Par une bizarre confusion de langage, de Tracy, avec son maître Condillac, appelle encore la volonté un mode de la sensibilité ; l’action se trouve encore être un mode de la passion. Mais si les mots subsistent, les choses ont bien changé. L’activité est devenue la base de l’existence personnelle et même le principe de la vie sociale : le Traité de la volonté et de ses effets est un traité d’économie politique.


Il était réservé à un disciple de Destutt de Tracy de dégager du sensualisme la théorie nouvelle, et de l’élever, sur la ruine de la fausse philosophie où elle avait pris naissance, au rang de premier principe. Ce réformateur de la philosophie en France fut Maine de Biran.

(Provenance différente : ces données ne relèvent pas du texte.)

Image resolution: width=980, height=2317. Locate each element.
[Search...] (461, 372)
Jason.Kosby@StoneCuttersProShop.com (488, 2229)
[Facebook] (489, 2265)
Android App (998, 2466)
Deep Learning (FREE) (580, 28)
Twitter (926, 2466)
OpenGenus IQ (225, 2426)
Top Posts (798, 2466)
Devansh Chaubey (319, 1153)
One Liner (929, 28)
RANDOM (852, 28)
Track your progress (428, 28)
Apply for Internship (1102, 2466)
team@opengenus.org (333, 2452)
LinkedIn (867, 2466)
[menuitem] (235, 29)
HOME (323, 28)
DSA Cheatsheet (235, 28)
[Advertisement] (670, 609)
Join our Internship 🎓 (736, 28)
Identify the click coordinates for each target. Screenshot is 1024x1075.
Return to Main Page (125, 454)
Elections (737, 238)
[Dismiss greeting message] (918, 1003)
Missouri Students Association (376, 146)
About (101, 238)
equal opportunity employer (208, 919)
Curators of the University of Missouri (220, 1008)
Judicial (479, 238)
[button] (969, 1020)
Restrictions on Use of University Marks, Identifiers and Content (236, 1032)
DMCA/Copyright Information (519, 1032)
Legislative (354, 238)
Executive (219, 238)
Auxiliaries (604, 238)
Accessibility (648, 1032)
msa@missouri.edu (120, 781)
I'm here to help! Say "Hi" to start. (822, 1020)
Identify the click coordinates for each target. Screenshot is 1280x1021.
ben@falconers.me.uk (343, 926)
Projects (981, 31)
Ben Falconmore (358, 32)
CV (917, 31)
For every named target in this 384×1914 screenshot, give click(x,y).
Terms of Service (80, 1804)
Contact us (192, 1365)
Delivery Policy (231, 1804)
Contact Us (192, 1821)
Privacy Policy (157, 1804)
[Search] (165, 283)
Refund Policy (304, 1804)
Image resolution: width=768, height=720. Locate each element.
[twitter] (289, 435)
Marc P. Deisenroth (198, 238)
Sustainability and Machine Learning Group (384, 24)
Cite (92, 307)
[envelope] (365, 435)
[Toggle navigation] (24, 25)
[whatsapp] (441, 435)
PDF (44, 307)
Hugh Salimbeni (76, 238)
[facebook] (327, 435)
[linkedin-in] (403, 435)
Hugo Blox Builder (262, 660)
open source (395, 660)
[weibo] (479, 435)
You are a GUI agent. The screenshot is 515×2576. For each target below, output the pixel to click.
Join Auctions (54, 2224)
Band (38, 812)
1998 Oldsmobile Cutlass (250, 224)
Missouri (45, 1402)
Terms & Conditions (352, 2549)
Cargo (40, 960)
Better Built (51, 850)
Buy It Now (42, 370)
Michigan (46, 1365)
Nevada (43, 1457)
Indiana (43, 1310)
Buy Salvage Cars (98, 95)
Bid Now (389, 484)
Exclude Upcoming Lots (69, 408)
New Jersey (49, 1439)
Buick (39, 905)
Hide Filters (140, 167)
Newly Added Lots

Maine de Biran commence[1] par séparer profondément de la passivité l’activité, que Condillac avait confondue avec elle sous le titre commun de sensation. La sensation proprement dite est une affection toute passive ; l’être qui y serait réduit irait se perdre, s’absorber dans toutes ses modifications ; il deviendrait successivement chacune d’elles, il ne se trouverait pas, il ne se distinguerait pas, et jamais ne se connaîtrait lui-même. Bien loin que la connaissance soit la sensation seule, la sensation, en se mêlant à elle, la trouble et l’obscurcit, et elle éclipse à son tour la sensation. De là, la loi que M. Hamilton a signalée dans son remarquable article sur la théorie de la perception : la sensation et la perception, quoique inséparables, sont en raison inverse l’une de l’autre. Cette loi fondamentale, Maine de Biran l’avait découverte près de trente ans auparavant, et en avait suivi toutes les applications ; il en avait surtout approfondi le principe, savoir, que la sensation résulte de la passion, et que la perception résulte de l’action.

  1. Dans son premier ouvrage, le traité de l’habitude.